The Øresund Bridge – yes, that bridge – is an engineering marvel linking the Swedish city of Malmö and Copenhagen that normally transports 70,000 people daily. It has fallen eerily silent. Denmark is under coronavirus lockdown, and the Danes have imposed strict border controls. On the Swedish side, the Øresund remains open, although, understandably not many are making that journey.
It feels surreal in Sweden just now. Working from my local cafe, I terror-scroll through Twitter seeing clips of deserted cities, or army trucks transporting the dead in Italy, surrounded by the usual groups of chatty teenagers, mothers with babies and the occasional freelancer.
Outdoors, couples stroll arm in arm in the spring sunshine; Malmö’s cafe terraces do a brisk trade. On the beach and surrounding parkland at Sibbarp there were picnics and barbecues this weekend; the adjoining skate park and playground were rammed. No one was wearing a mask.
The global pandemic has closed down Europe’s economies and confined millions of people across the continent to their homes. But here, schools, gyms, and (fully stocked) shops remain open, as do the borders. Bars and restaurants continue to serve, and trains and buses are still shuttling people all over the country. You can even, if you wish, go to the cinema (it’s mainly indie fare: The Peanut Butter Falcon and Mr Jones were on at my local arthouse over the weekend).
The precautions that Swedes have been advised to adopt – no gatherings of more than 50 people (revised down from 500 last Friday), avoid social contact if over 70 or ill, try to work from home, table service only in bars and restaurants – seem to have allayed public fears that the shocking images from hospitals in Italy and Spain could be repeated here.
The prime minister, Stefan Löfven, has urged Swedes to behave “as adults” and not to spread “panic or rumours”.
Panic, though, is exactly what many within Sweden’s scientific and medical community are starting to feel. A petition signed by more than 2,000 doctors, scientists, and professors last week – including the chairman of the Nobel Foundation, Prof Carl-Henrik Heldin – called on the government to introduce more stringent containment measures. “We’re not testing enough, we’re not tracking, we’re not isolating enough – we have let the virus loose,” said Prof Cecilia Söderberg-Nauclér, a virus immunology researcher at the Karolinska Institute. “They are leading us to catastrophe.”
Strong words, but stoicism is a way of life here, as is unflappability. A 300-year history of efficient and transparent public administration, and high levels of trust in experts and governing officials, have left the public inclined to believe what they are told, and that those doing the telling have their best interests at heart.

“I trust that the doctors working with the government know what they are doing, so I suppose we’re as well prepared as we can be,” Robert Andersson, 50, a vendor manager in IT who lives in Södermalm, Stockholm, said. “This hysteria that the media is launching is far more dangerous than the virus itself.”

## Dataset records

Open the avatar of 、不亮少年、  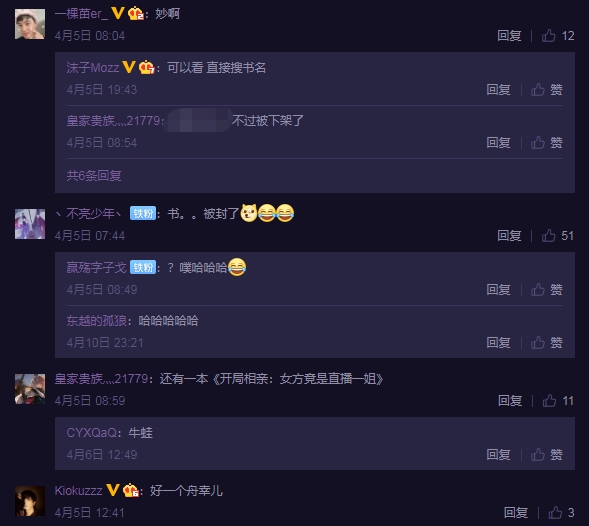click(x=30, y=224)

--

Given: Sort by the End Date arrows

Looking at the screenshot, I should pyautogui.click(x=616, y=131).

## Work task A
Using the article on Sweden's response to the coronavirus, decide whether each statement agrees with it: (i) The Øresund Bridge normally carries 70,000 people a day. (ii) The limit on gatherings was raised from 50 people to 500. (iii) People at Sibbarp were wearing masks. Answer yes or no for each, and quote the deciding words.
## Work task B
According to the article on Sweden's response to the coronavirus, how many people signed the petition calling for stricter containment measures?

## Task result A
(i) Yes: "normally transports 70,000 people daily"
(ii) No: "no gatherings of more than 50 people (revised down from 500 last Friday)"
(iii) No: "No one was wearing a mask."

## Task result B
More than 2,000 doctors, scientists, and professors signed it.